The performance is compared to a profit after tax of Ksh3.8 billion (US$33.5m) that the alcoholic drinks maker attained in the first six months of 2020, a period when alcohol sales were ravaged by the negative effects of the Covid-19 pandemic, including the closure of bars and the dusk-to-dawn curfew.
During the period under review, EABL’s net sales jumped by 23.5% to Ksh.54.9 billion (US$483m) from Ksh.44.5 billion (US$391.5m) previously, realised through strong organic growth across East Africa.
The Kenyan market led the recovery with net sales increasing by 27%, primarily due to accelerated strategic investment behind brands and channels, coupled with re-opening of bars in the second quarter.
Meanwhile net sales in Uganda jumped 18% driven by the market’s agile response to the shifting consumer trends as well as strategic pricing decisions.

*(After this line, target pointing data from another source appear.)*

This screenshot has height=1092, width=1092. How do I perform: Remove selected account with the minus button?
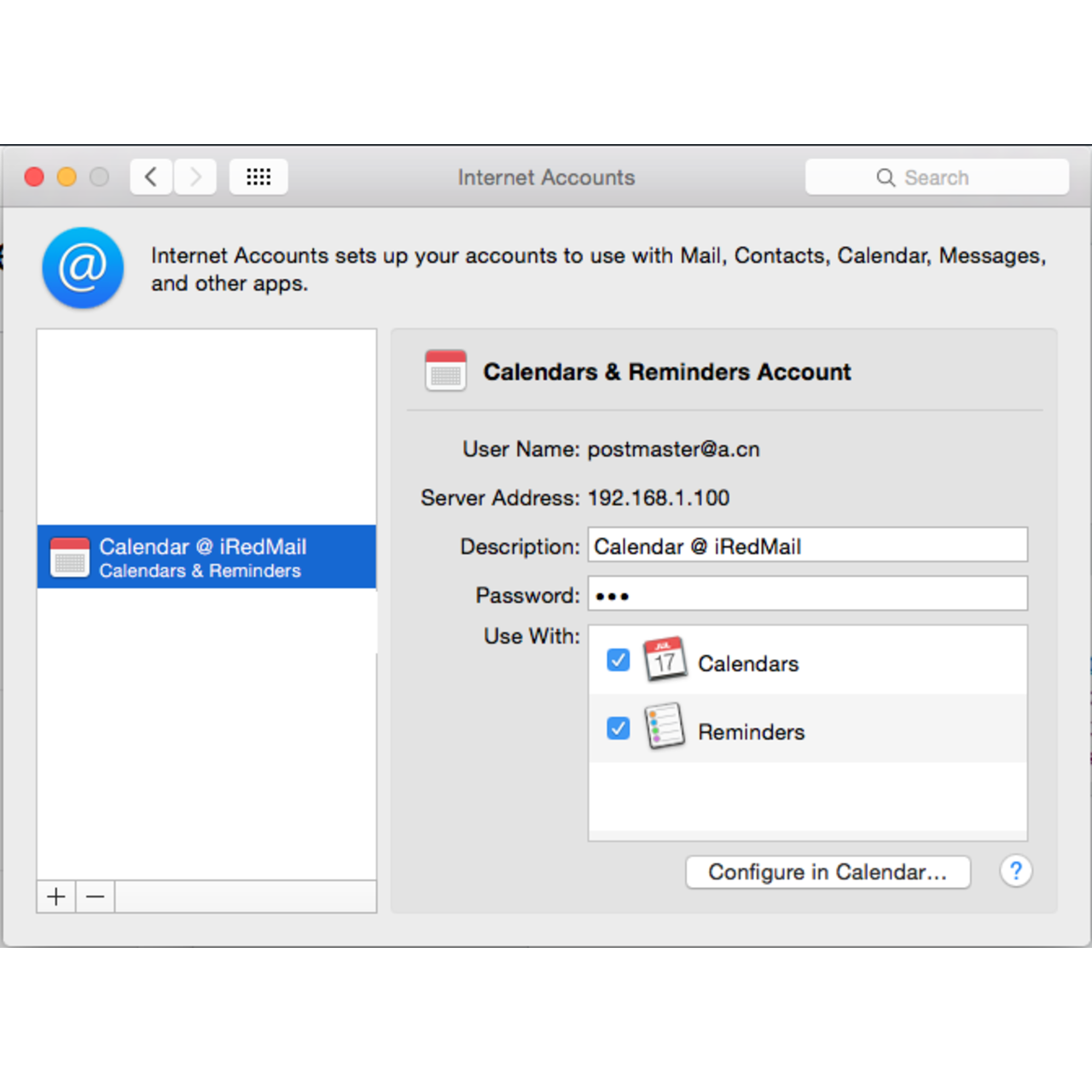pos(95,897)
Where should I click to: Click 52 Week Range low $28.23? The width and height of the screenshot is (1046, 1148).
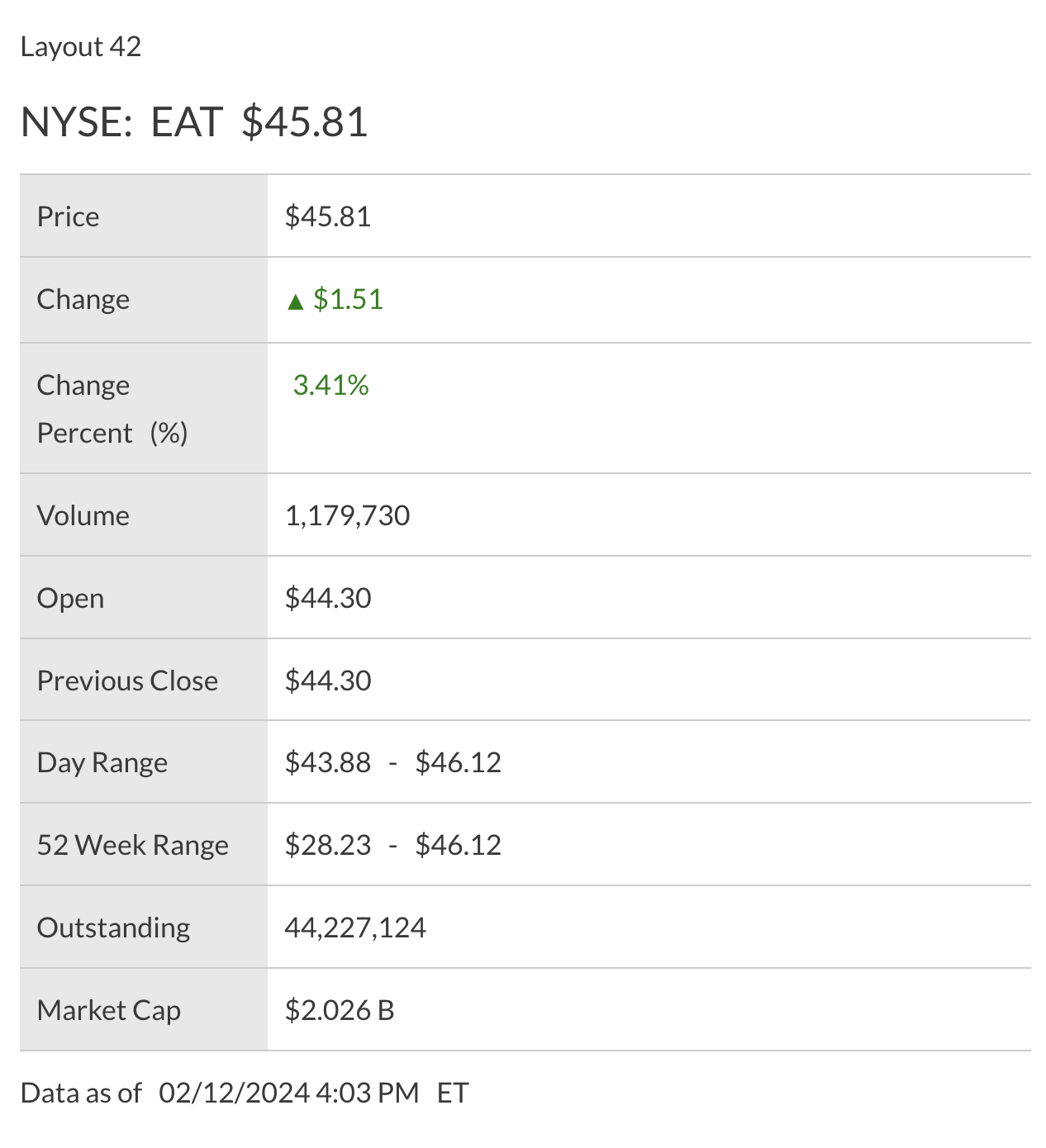coord(328,845)
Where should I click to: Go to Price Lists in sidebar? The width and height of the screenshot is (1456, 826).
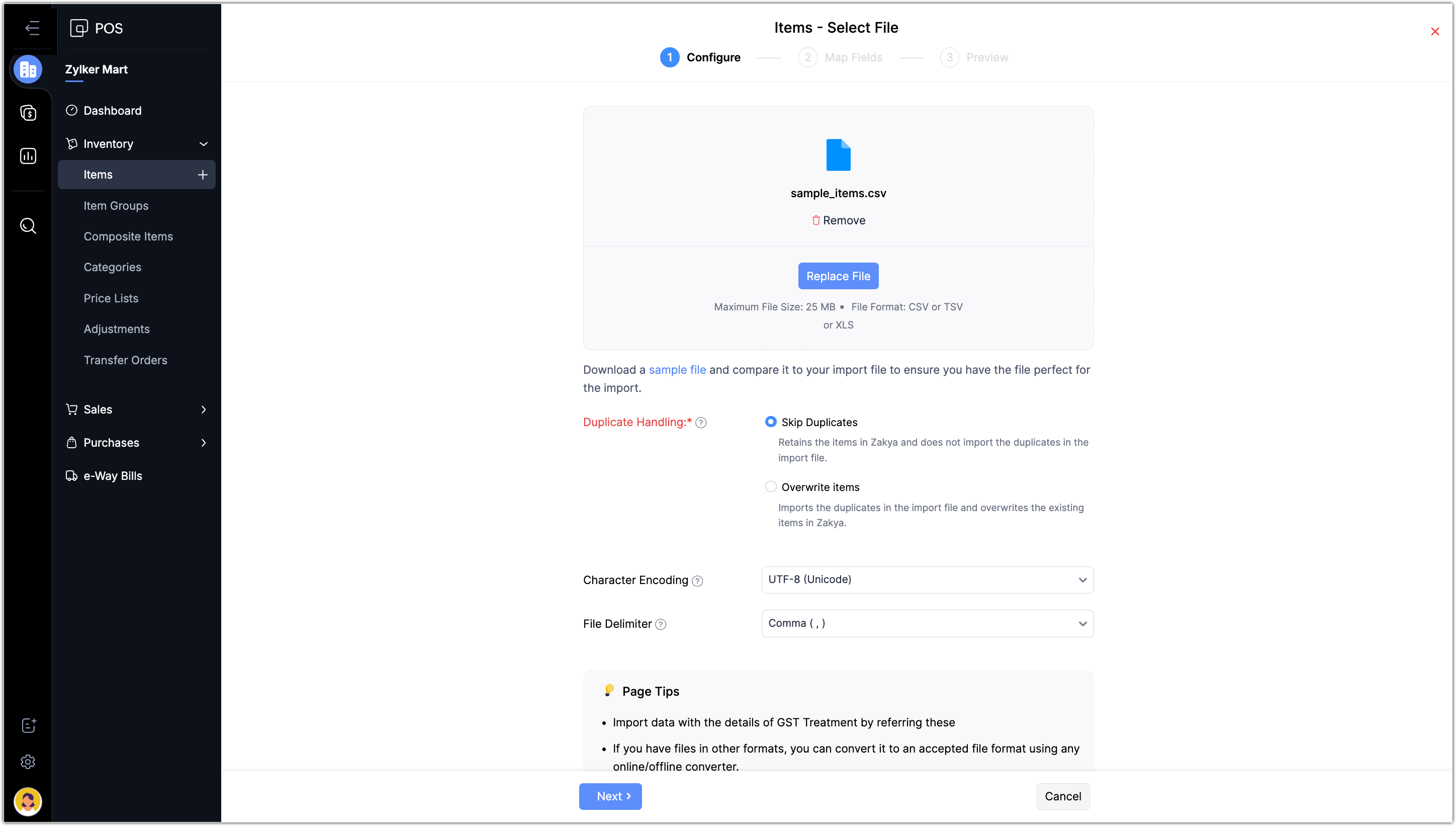coord(111,298)
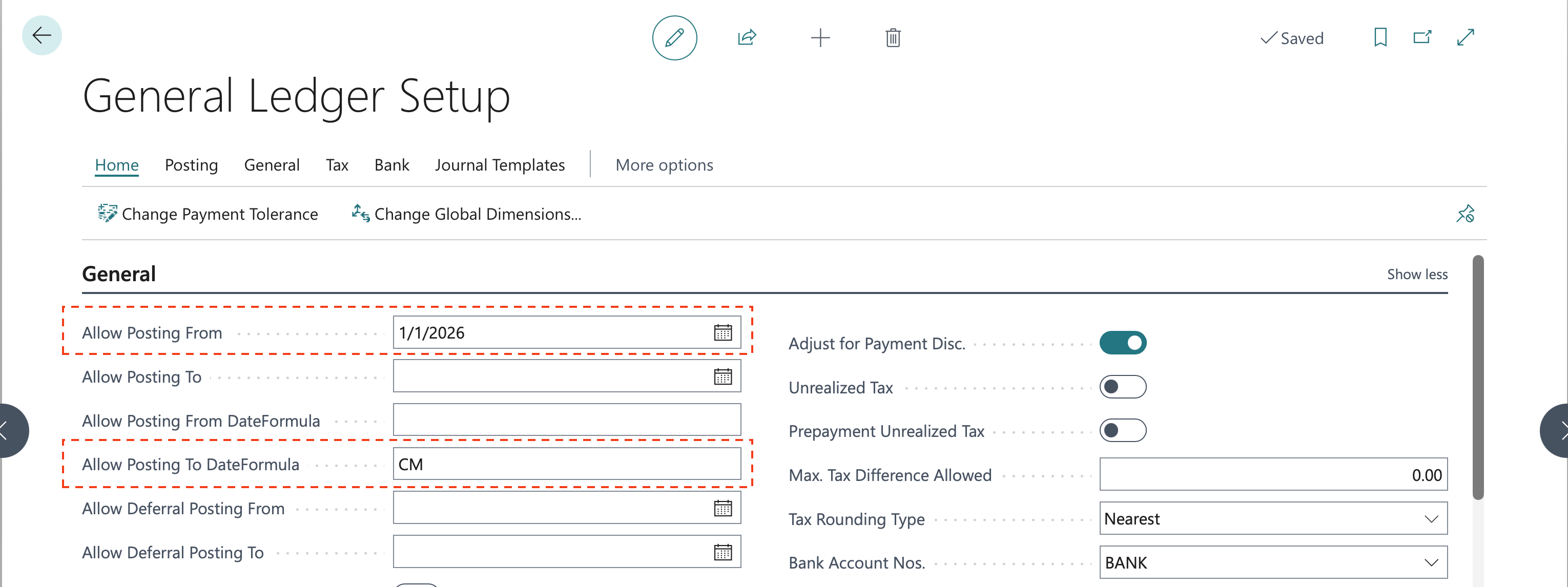The image size is (1568, 587).
Task: Toggle Adjust for Payment Disc. switch
Action: [x=1122, y=343]
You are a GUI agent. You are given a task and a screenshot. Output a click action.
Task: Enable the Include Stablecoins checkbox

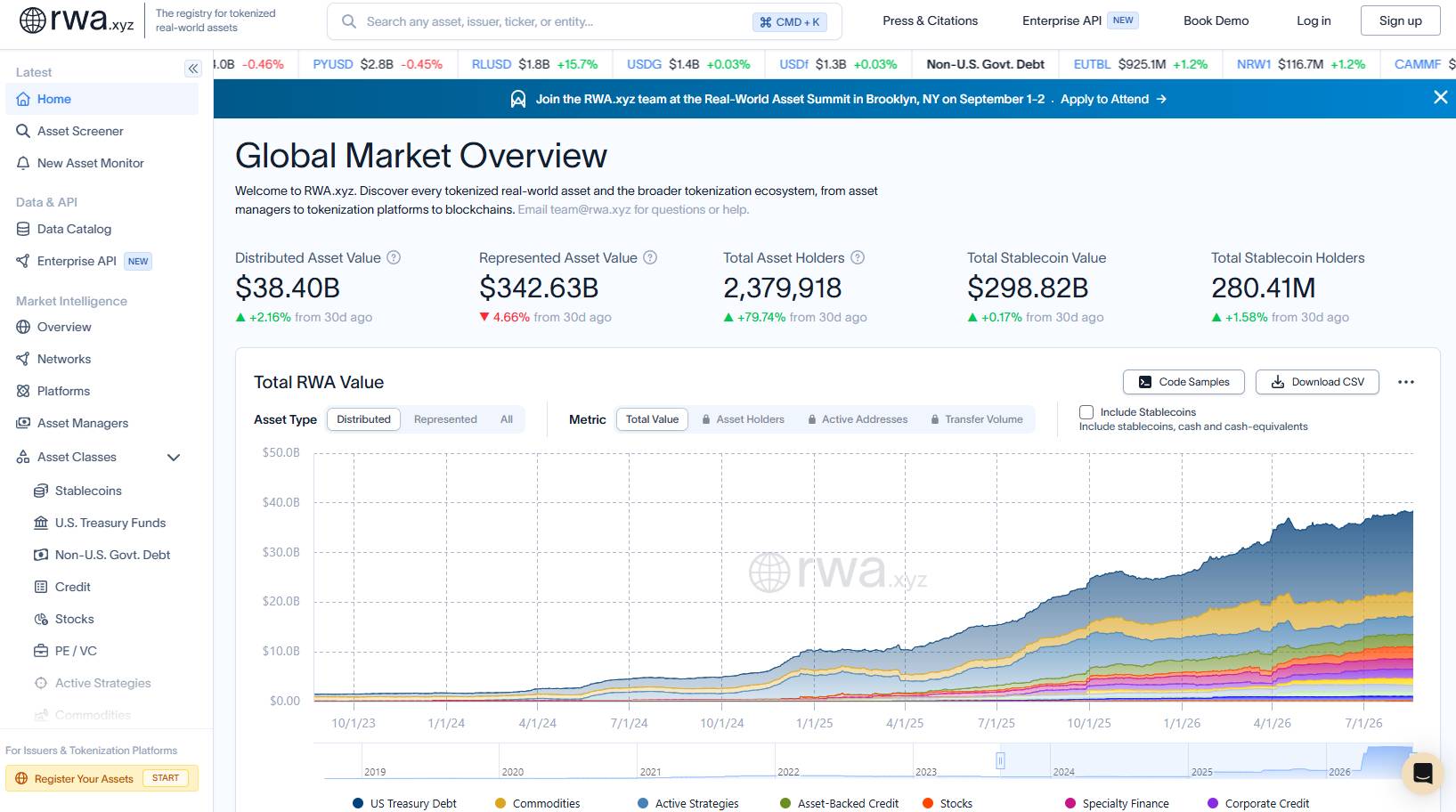(x=1086, y=412)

“Uganda’s innovative channel delivery model ensured outstanding last-mile success, guaranteeing growth,” stated EABL.
In neighbouring Tanzania, growth momentum continued through increased strategic investment behind brands and innovations resulting to net sales growing by 15% with beer and spirits registering double-digit growth.
The beefed-up investment behind brands and innovation in the route to market in response to consumer behaviour shifts triggered volume growth by 23%.
Additionally, the continued investment in capacity of Kshs 6.2 billion (US$54.5m) enabled EABL to rapidly respond to the increased consumer demand.
“During this pandemic, our strategic clarity enabled us to maintain focus on brand-building, active portfolio management, consumer-led innovation, and digital transformation, all executed through extra-ordinary efforts and resilience of our people,” EABL Managing Director Jane Karuku said.
Looking into the future, Mrs Karuku noted that the trading environment remains uncertain with the lingering socio-economic impact of the pandemic, excise tax volatility, and the upcoming electioneering period in Kenya.
However, EABL has expressed cautious optimism on future growth as it expects improving consumer incomes and the recovery of on-trade trading and the resilience of its off-trade to sustain the growth in sales.
Other than looking at the profitability of the business, the company is committed to its 10-year sustainability programme.
This is a three-pronged agenda aimed at promoting positive drinking, championing diversity and inclusion and pioneering grain to glass sustainability across our value chain.
For instance, EABL’s regional effort to support the hospitality sector through the pandemic has gathered pace, with 60% of the Raise the Bar fund (US$5m) already spent.
This fund is enabling physical and digital support to bars welcoming customers back after lockdowns.
The owner of Tusker, Gordon whisky and Chrome gin brands, has also complemented government efforts across the region in driving national programmes to combat the impact of COVID-19, vaccinating our employees, their families, and consumers.